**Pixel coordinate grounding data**
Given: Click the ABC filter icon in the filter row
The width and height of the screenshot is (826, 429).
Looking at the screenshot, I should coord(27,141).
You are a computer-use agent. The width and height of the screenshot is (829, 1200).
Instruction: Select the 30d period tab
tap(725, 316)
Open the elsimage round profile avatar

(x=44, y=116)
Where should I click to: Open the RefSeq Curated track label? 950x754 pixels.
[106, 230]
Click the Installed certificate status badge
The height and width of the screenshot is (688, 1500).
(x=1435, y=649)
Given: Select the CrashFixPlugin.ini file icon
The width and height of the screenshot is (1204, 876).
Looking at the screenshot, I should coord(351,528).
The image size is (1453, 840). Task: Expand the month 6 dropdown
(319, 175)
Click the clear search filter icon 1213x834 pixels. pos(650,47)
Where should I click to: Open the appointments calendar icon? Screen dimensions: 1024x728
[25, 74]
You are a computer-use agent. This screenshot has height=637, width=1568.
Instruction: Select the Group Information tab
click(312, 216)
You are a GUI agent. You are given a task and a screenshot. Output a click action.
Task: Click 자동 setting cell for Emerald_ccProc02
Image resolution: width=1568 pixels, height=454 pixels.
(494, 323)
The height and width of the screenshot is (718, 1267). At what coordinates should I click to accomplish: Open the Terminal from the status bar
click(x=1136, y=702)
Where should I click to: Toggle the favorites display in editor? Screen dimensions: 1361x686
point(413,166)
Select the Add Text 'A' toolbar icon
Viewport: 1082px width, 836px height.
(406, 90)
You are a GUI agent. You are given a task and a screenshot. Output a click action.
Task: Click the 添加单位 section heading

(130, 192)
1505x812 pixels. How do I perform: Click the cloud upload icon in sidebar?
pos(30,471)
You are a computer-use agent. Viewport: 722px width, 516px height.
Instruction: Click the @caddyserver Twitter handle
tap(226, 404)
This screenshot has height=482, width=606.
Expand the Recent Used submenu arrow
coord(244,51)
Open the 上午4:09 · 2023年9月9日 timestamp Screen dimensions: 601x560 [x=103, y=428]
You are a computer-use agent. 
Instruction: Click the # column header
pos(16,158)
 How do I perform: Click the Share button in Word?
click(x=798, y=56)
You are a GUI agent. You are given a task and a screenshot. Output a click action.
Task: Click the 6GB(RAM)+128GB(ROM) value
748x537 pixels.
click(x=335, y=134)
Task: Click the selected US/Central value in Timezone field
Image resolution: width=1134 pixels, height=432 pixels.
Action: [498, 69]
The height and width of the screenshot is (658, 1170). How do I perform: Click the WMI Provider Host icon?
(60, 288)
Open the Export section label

**About this exercise**
Tell me how many lines of the records include the word "computer", replying with the number alone.

**Solution to the problem**
4